Easter in Greece

Kefalonia awakens and celebrates

Orthodox and Catholic/Protestant Easter are rarely celebrated on the same days. The Orthodox calculate their Easter according to the Julian calendar, the other faction according to the Gregorian calendar. This year it was rare weekend together and we postponed our departure because we wanted to experience Easter in a greek town. A good decision.

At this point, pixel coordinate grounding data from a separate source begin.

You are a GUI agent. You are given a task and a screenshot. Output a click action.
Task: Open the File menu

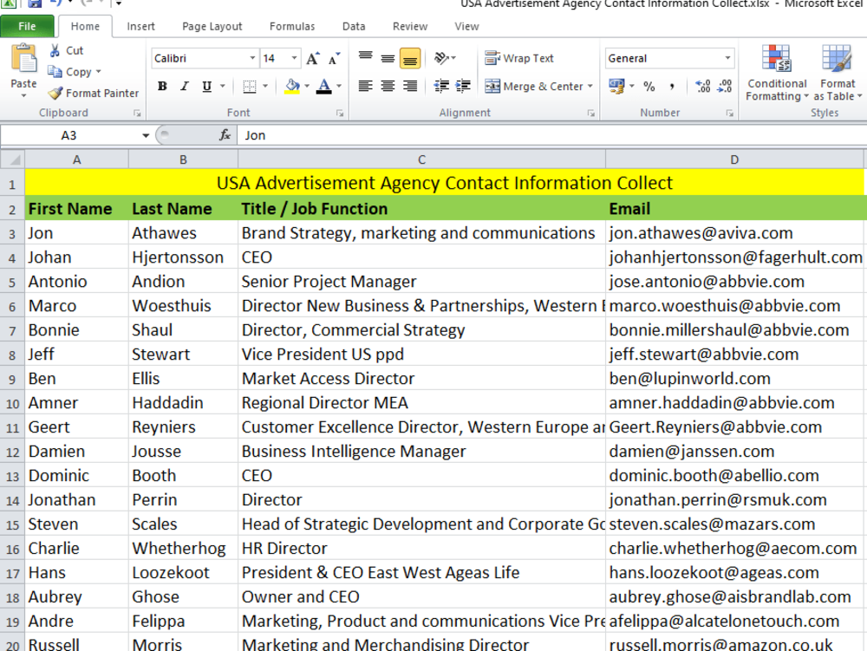tap(28, 26)
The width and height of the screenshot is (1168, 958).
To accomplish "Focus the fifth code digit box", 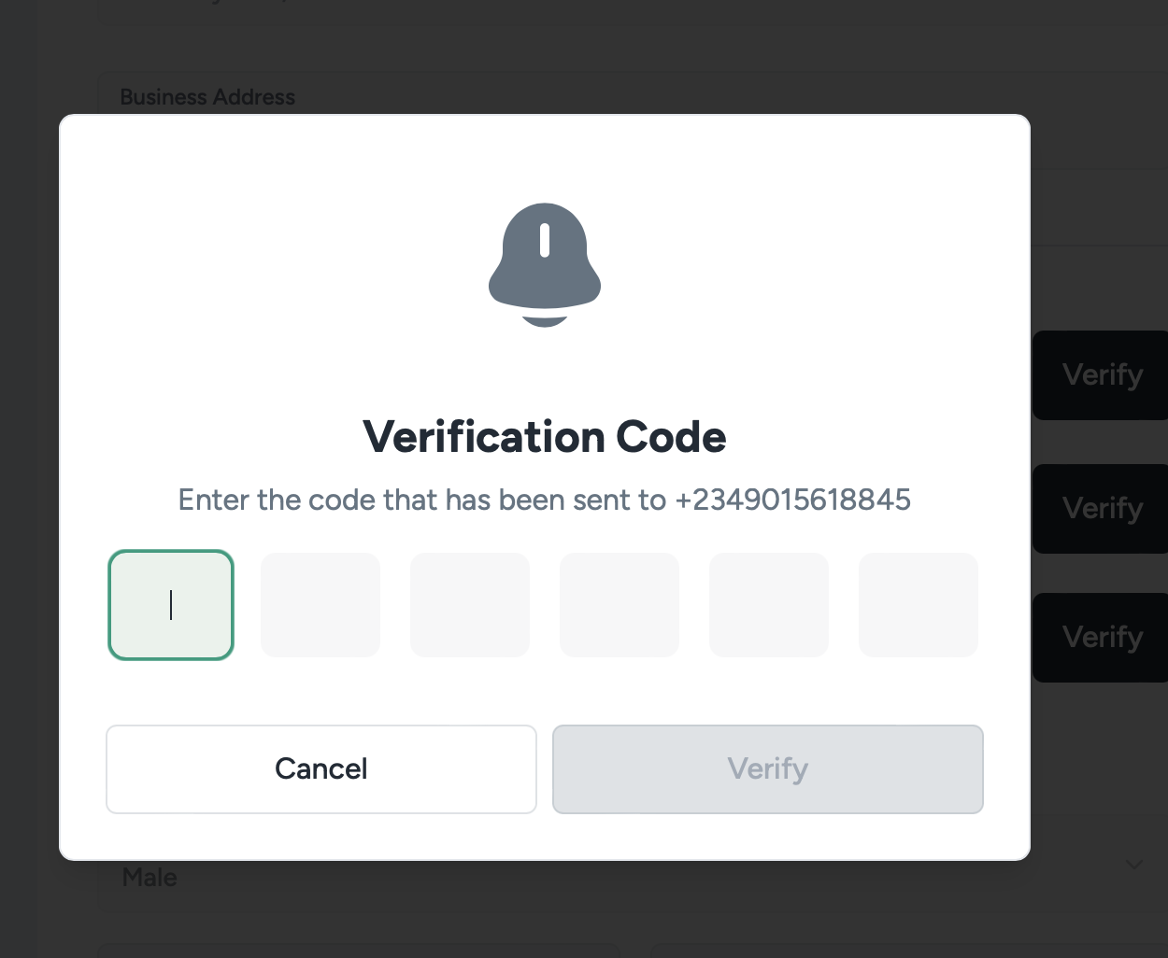I will (x=769, y=605).
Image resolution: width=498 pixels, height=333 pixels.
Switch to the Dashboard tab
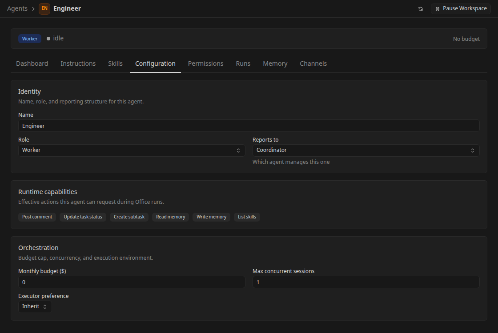32,63
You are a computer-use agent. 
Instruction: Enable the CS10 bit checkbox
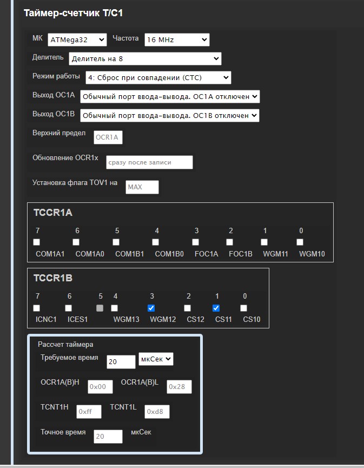click(244, 308)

We had everything ready to go just before Easter. Except for the weather. All the orders had arrived and the final boat works had been completed. Time to celebrate. As if after a Sleeping Beauty sleep, the island woke up in time for a particularly sunny Easter weekend. By midday on Saturday, the capital Argostoli was unrecognisable. Hordes of people gathered at 12.00 noon at a tower in the town centre. Dionysios, the manager of our harbour, had told us that his father – the local priest – would be performing a traditional ceremony there. From the high balcony, the dignitaries threw clay jugs into the depths. When they hit the ground, red dust blew away and enveloped the city in a soft red colour. These jugs are used to dispose of all that is bad and evil. Quasi an Urbi-et Orbi with more action.

As no one was hit or injured, it felt like the best conditions for a great Easter. Because people were already in the city anyway, the sky was summery blue, the sun was shining brightly and people were finally getting out of the house again, there was hardly a seat to be found in the completely overcrowded cafés and restaurants.

Ceremony from the tower, mainroad in Argostoli

Festive Easter night

The Kefalonians enjoyed the day, just like us. They met up with friends, just like us, and stocked up on all kinds of Easter goodies – just like us. The supply of sweet Easter eggs is remarkably plentiful. Saturday night – exactly at midnight – the town filled up again. We had booked into a restaurant on Argostoli’s main square for Easter dinner. At around 11.00 pm, we were served a traditional Easter soup called Magiritsa. It doesn’t have that many fans because it’s a soup with herbs and greens, with small pieces of lamb liver. Of course we had to try it. It takes some getting used to, but we liked it. We inevitably had lamb and red-coloured eggs afterwards.

Easter night in Argostoli

At midnight, clergymen appeared on a stage with an entourage of local social and military dignitaries. The priests were dressed incredibly elegantly and carried the solemnity of the moment with the utmost dignity. After a pleasantly short speech or sermon – we didn’t understand a word – the Easter bonfire was then distributed to the people from the stage. Everyone in the square had Easter candles with them, which could be purchased everywhere days before. The designs ranged from festive or romantic to Hello Kitty or Superman. We had also supplied ourselves and, like all candle bearers, shared our fire with our neighbours.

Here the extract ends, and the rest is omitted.